Georgia students would have fewer standardized tests to submit to at the close of each school year under legislation that passed out of the General Assembly Thursday.
The change eliminates four year-end tests in high school and one in the third grade from the trove of assessments required annually for third graders through seniors in Georgia.
State school officials would decide which four tests should be eliminated for high schoolers. Third-grade students would not have to take a social studies assessment.
Senate Bill 367 cleared the state Senate by a unanimous vote after changes were made in the House late last week. It now heads to Gov. Brian Kemp’s desk for his signature.
The version of the bill that passed Thursday is scaled back from its original language, which aimed to give local school officials more leeway in deciding whether the tests should count toward students’ final grades and how to compare results to schools outside Georgia.
Year-end tests currently count for 20% of a student’s grade but members of the state Board of Education could move to revise that percentage if they wanted.
Under the bill, state education officials would be allowed to study whether some tests are redundant and if they could be eliminated.

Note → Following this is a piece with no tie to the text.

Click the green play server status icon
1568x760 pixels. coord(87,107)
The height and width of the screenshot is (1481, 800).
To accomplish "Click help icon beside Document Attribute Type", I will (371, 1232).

It would also require local school districts to compile data on how their students fared with the testing to compare performance with schools in other states.
Additionally, schools would have to administer tests within 25 days of the end of spring semester for elementary and middle school students, and on a date to be determined by the state Board of Education for high schoolers.
The bill, sponsored by state Sen. P.K. Martin, came after many teachers and school professionals in Georgia urged the governor and state education officials for fewer tests.
Kemp made the bill by Martin, R-Lawrenceville, part of his agenda for the 2020 legislation session that wraps up this week. He has also pushed for rolling back some standardized tests overall in Georgia.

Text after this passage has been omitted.